High ACTH levels are derived from a precursor molecule that stimulates melanocytes, the cells responsible for skin pigmentation. Consequently, individuals with primary adrenal insufficiency often develop a generalized darkening of the skin. This hyperpigmentation is especially noticeable in areas like scars, gums, and skin creases, providing a distinct physical clue to the imbalance.
High ACTH Driven by Pituitary or Ectopic Sources
In contrast to adrenal failure, a high ACTH level can sometimes be the direct cause of the hormonal problem, leading to an overabundance of cortisol. This scenario is called ACTH-dependent hypercortisolism, where both ACTH and cortisol levels are high because the source of ACTH production ignores the normal negative feedback signal. This excess ACTH production can originate from two distinct locations.
The first source is a benign tumor (adenoma) in the pituitary gland, specifically termed Cushing’s disease. The tumor cells autonomously produce ACTH, leading to chronic overstimulation of the adrenal glands and excessive cortisol levels. Although the pituitary tumor is within the HPA axis, its production is largely resistant to the feedback suppression that normal pituitary cells would experience.

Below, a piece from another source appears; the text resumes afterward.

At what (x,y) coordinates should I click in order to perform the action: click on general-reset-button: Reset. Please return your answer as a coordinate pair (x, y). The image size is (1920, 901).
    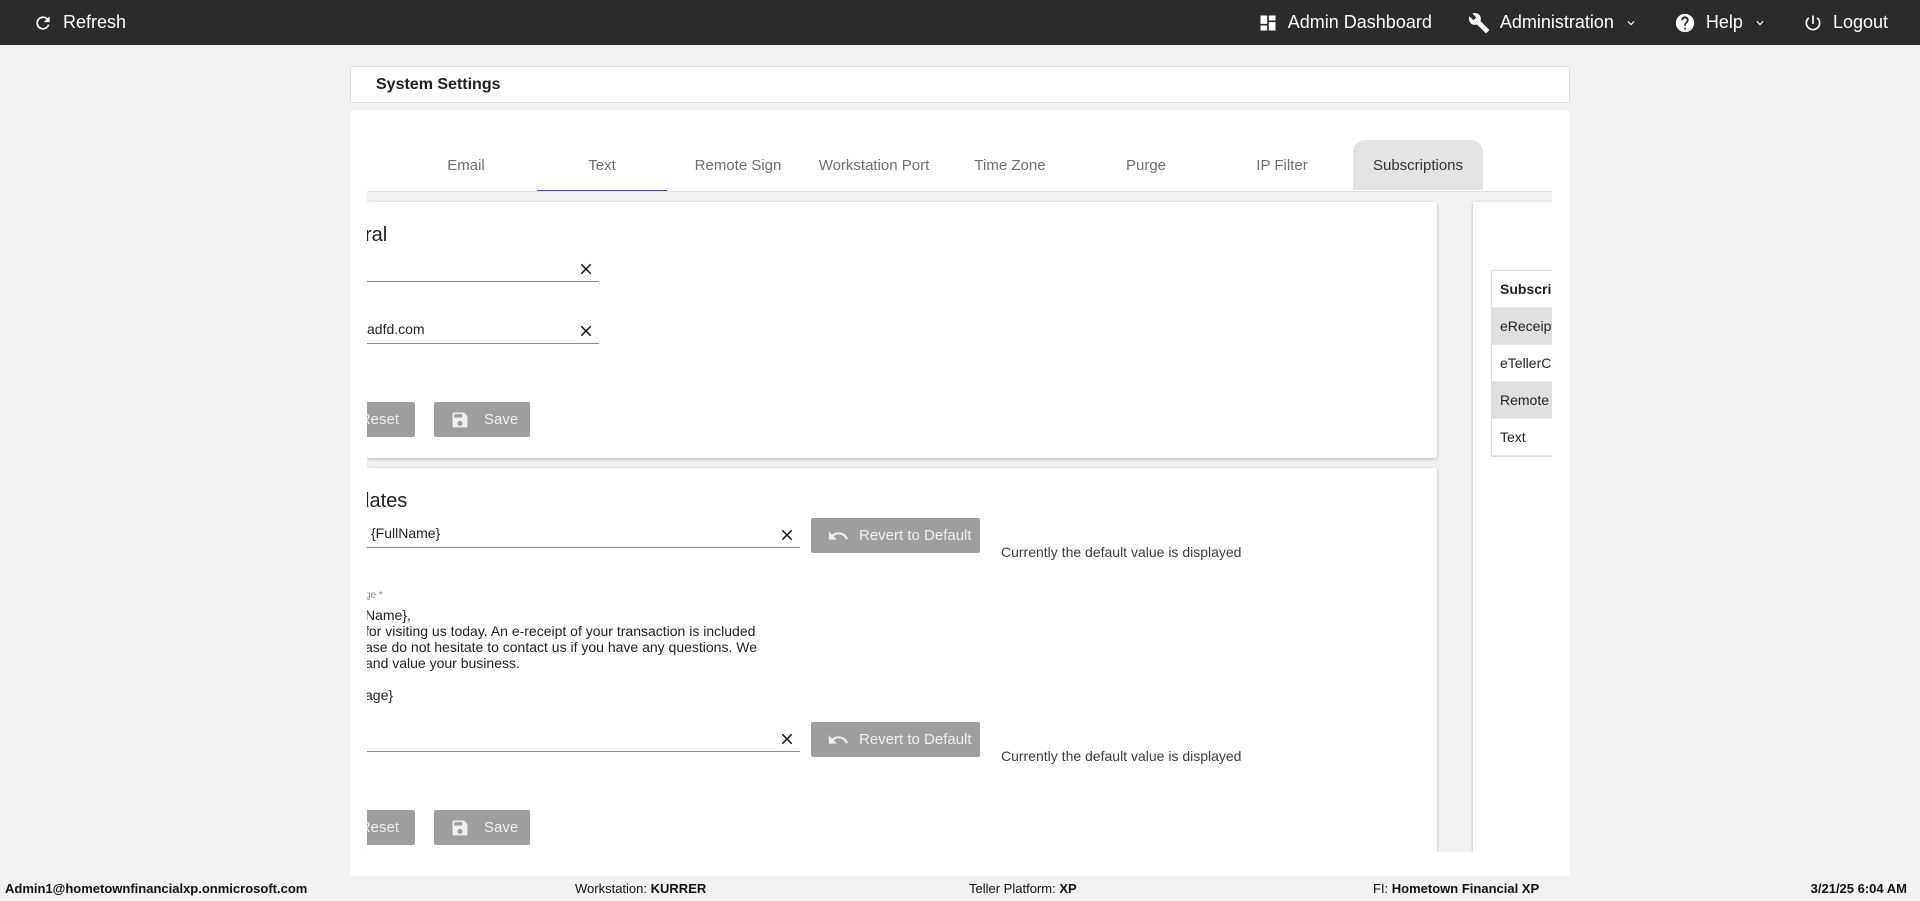
    Looking at the image, I should click on (391, 420).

The second cause is ectopic ACTH production, where a tumor located outside the pituitary gland secretes the hormone. These tumors are most commonly found in the lungs (e.g., small cell lung cancer or carcinoid tumors), but can also arise in the pancreas or thyroid. Ectopic sources are completely outside the HPA axis’s regulatory control. Their ACTH release is unresponsive to the high cortisol levels circulating in the blood, often making ectopic production an aggressive condition.

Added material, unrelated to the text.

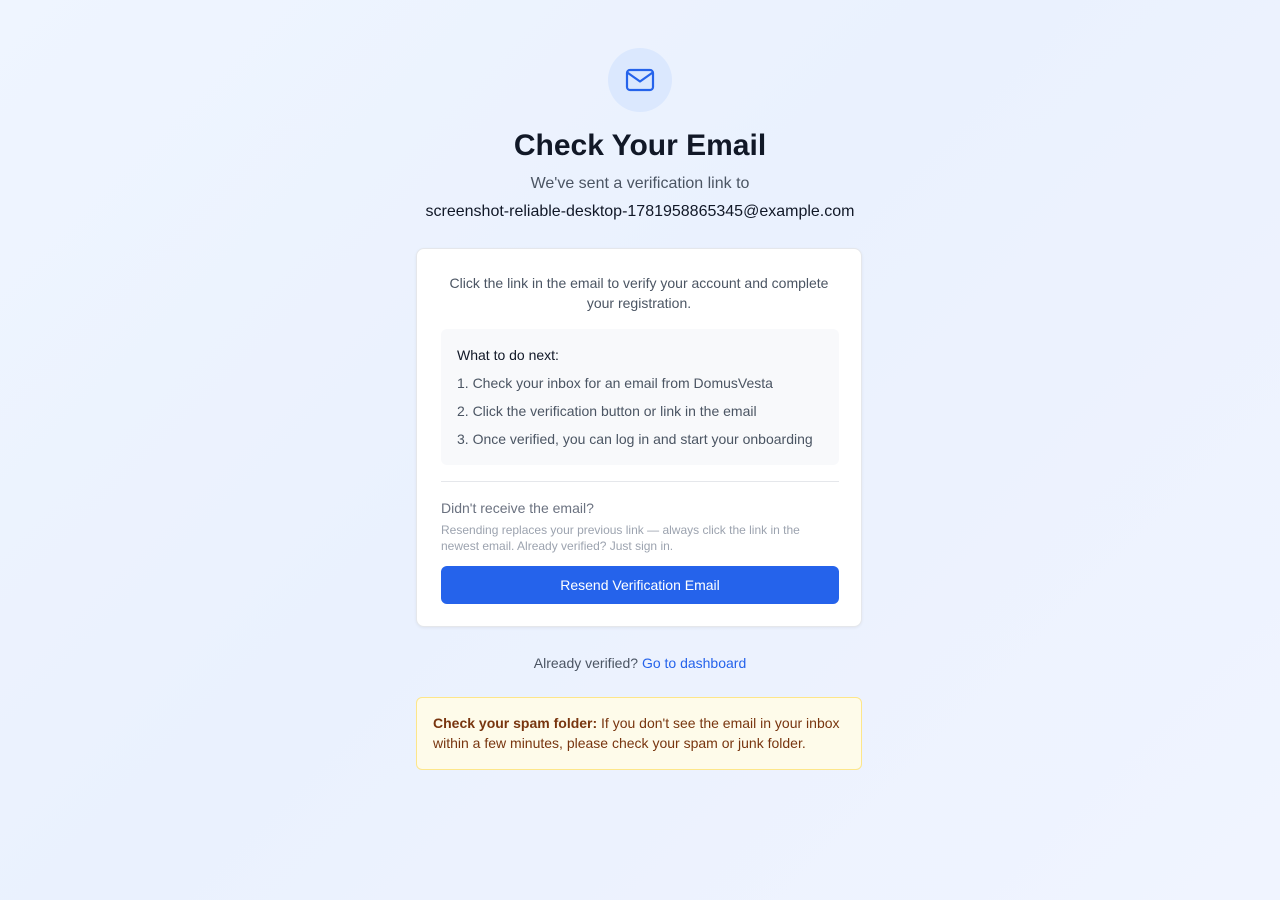 This screenshot has height=900, width=1280. I want to click on card-divider, so click(640, 482).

Mapping the Diagnostic Path
After an initial blood test reveals high ACTH plasma levels, a physician employs specialized tests to pinpoint the exact origin of the imbalance. The first step involves assessing the circadian rhythm of both ACTH and cortisol, as their levels naturally peak in the morning and drop significantly at night. A loss of this rhythm, particularly elevated late-night levels, is highly suggestive of a hormone-producing tumor.

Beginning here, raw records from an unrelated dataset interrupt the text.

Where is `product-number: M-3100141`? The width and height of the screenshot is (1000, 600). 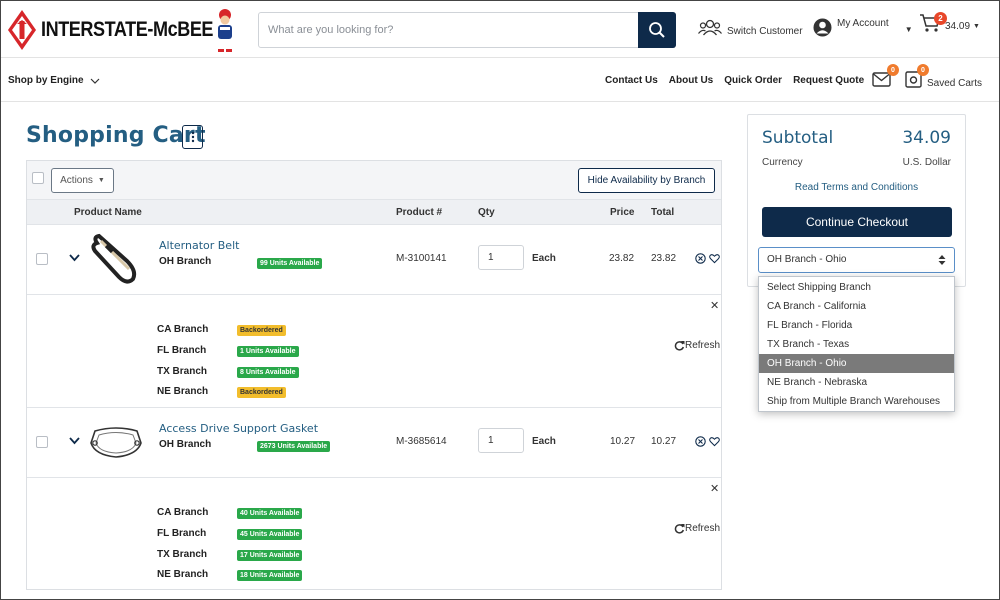
product-number: M-3100141 is located at coordinates (422, 258).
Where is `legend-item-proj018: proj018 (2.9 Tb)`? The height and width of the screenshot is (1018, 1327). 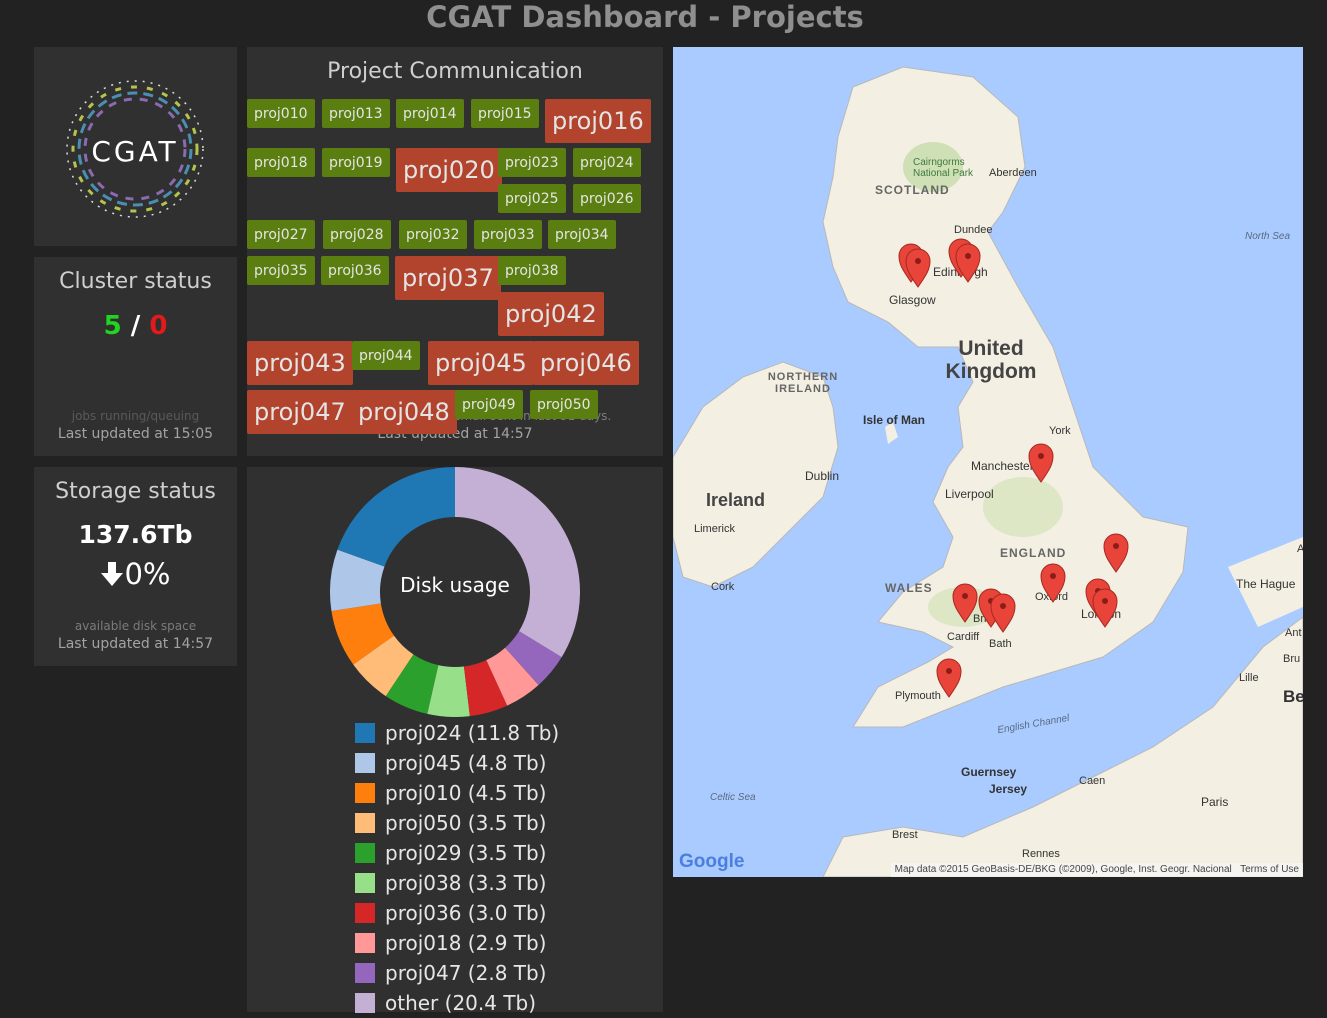 legend-item-proj018: proj018 (2.9 Tb) is located at coordinates (450, 943).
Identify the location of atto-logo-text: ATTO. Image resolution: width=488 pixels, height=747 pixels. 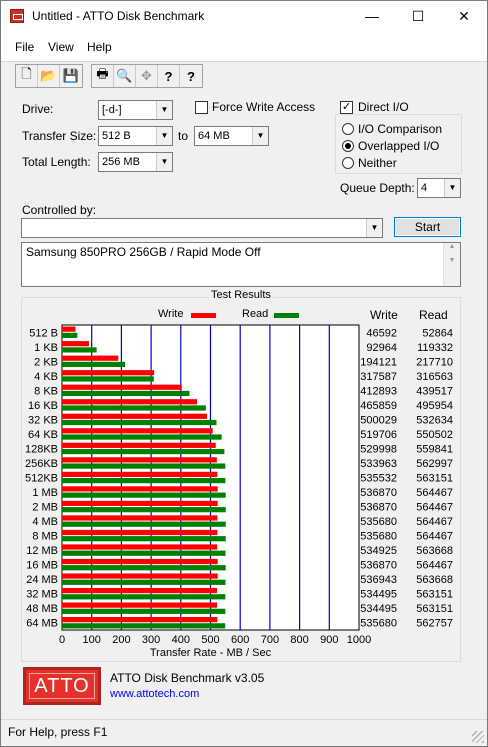
(62, 686).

To differentiate the causes of hypercortisolism, the dexamethasone suppression test is utilized. Dexamethasone is a synthetic steroid that mimics cortisol; in a low-dose test, it should suppress ACTH and cortisol in a healthy individual. If cortisol remains high after the low-dose test, a high-dose version helps distinguish between a pituitary tumor and an ectopic source. A pituitary tumor may show some suppression with the high dose, but an ectopic tumor remains unaffected due to its independence from the HPA axis.
CRH Stimulation Test
Further differentiation may involve a Corticotropin-Releasing Hormone (CRH) stimulation test, where synthetic CRH is administered. Pituitary adenomas often show an exaggerated ACTH response to this stimulus, while ectopic tumors generally show no response.
Imaging studies, such as high-resolution MRI of the pituitary gland or CT scans of the chest and abdomen, are used to physically locate the source of hormone overproduction. In challenging cases, Inferior Petrosal Sinus Sampling measures ACTH levels in the veins near the pituitary to definitively confirm if the source is the pituitary gland.